Abstract

This article conducts a spatial reading of Laurie Duggan’s place-based approach to poetic collage in Australia, focusing on poems which span four decades of the poet’s career. The article centres on how Duggan’s use of both a textual and experiential collage practice, and its resultant effects of juxtaposition and recontextualisation, can provide a way of reading the poet’s place-based poetics as ‘anti-propaganda’ (Cran, 2004, p. 151). I argue that Duggan challenges mainstream conceptions of Australia’s colonial narrative and its anthropocentric regime of land mismanagement.
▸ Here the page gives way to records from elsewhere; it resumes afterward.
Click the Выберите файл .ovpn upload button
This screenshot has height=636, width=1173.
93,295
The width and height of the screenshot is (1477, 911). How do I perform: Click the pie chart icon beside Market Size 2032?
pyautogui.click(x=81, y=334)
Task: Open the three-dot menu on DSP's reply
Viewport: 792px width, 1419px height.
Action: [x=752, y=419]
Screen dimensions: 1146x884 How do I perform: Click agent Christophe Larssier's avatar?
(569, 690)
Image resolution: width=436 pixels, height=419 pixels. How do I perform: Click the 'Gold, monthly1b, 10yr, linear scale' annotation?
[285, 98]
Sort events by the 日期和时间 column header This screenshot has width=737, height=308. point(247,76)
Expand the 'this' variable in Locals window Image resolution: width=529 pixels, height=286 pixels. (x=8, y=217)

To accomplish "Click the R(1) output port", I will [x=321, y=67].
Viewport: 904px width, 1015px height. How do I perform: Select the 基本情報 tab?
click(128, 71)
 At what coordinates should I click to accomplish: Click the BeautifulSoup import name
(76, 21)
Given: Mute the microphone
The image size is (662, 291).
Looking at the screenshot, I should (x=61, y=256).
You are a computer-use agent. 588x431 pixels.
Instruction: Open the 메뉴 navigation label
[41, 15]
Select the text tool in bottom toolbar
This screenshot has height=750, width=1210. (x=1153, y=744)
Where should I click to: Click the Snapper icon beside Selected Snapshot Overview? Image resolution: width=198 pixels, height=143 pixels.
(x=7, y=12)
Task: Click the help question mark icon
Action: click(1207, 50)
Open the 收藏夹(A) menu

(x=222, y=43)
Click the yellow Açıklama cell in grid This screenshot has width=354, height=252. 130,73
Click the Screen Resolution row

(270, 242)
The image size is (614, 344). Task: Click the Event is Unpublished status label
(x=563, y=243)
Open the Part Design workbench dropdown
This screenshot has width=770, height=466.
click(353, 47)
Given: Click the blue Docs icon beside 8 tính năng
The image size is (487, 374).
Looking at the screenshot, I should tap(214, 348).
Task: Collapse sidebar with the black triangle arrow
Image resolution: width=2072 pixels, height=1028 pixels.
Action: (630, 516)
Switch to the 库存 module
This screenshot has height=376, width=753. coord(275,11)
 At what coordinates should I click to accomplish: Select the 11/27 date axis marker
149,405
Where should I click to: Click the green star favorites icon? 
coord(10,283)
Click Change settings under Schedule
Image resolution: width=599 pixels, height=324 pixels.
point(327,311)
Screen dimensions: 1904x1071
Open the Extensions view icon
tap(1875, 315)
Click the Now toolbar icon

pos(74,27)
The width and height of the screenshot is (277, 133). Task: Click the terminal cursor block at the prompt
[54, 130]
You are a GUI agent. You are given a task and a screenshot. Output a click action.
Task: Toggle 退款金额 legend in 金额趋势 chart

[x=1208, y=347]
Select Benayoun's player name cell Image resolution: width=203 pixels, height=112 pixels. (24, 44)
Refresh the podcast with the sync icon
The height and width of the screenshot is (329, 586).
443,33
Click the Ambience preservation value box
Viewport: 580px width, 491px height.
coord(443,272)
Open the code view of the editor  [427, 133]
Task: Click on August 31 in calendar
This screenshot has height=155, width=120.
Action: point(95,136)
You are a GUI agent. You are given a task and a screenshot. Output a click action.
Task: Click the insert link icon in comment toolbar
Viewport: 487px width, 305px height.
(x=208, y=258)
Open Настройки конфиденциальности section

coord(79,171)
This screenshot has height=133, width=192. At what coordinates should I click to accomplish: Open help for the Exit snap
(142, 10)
This analysis provides a new way of understanding Duggan as not only a poet but also an ‘experimental geographer’ who foments ‘insurgent countertopographic and counterhegemonic alternatives’ for understanding place in the settler state of Australia (Boykoff, 2013, p. 252). The article also considers Duggan’s work through an ecocritical and decolonial lens, concluding by reading his work in light of Anglo-Australian artist, Jonathon Kimberley, and plangermairreenner elder puralia meenamatta’s transcultural ‘painting-writing’ project, meenamatta lena narla puellakanny, which Peter Minter describes as a rejection of ‘settler-colonial landscape representation’ in favour of ‘a more reciprocal and meaningful discussion with Country’ (2021, p. 208).